Exercise prompt :: Starting at the line that contains "Task: Tick the checkbox for eataly", output each line exactly as written through the end of the listing below, but leave out the pictures.

Dataset ::
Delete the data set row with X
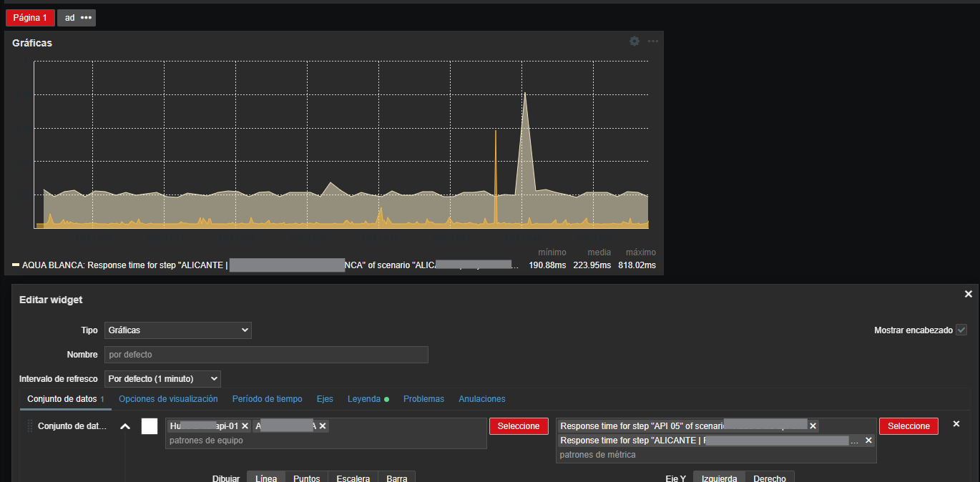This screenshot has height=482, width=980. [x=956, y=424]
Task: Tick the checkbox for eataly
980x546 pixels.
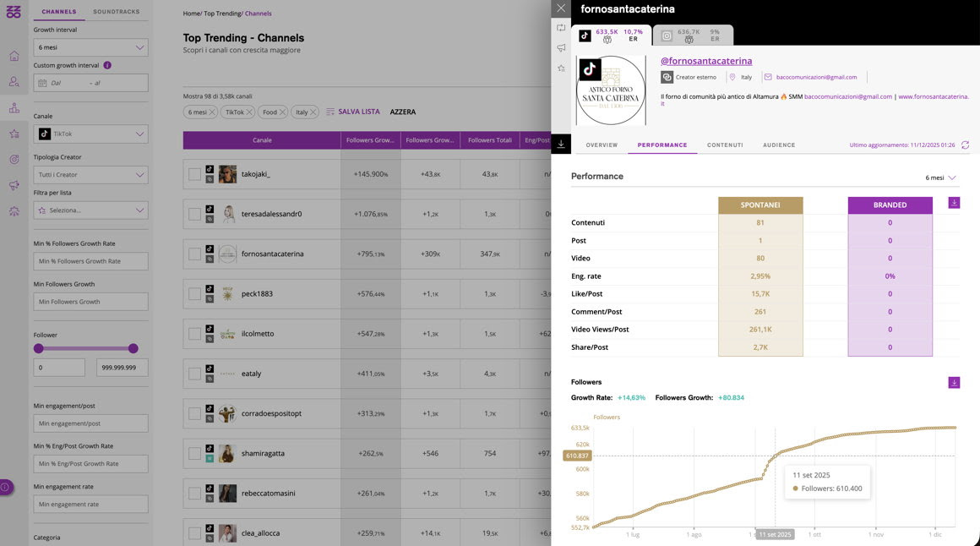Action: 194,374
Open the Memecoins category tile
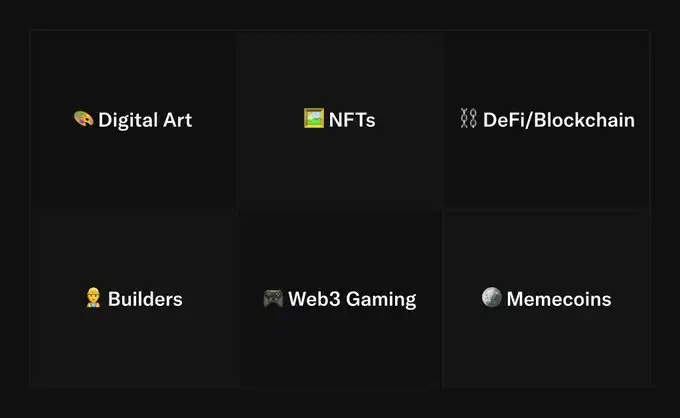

Exercise output ::
Task: Tick the checkbox for eataly
980x546 pixels.
Action: 194,374
Open the Memecoins category tile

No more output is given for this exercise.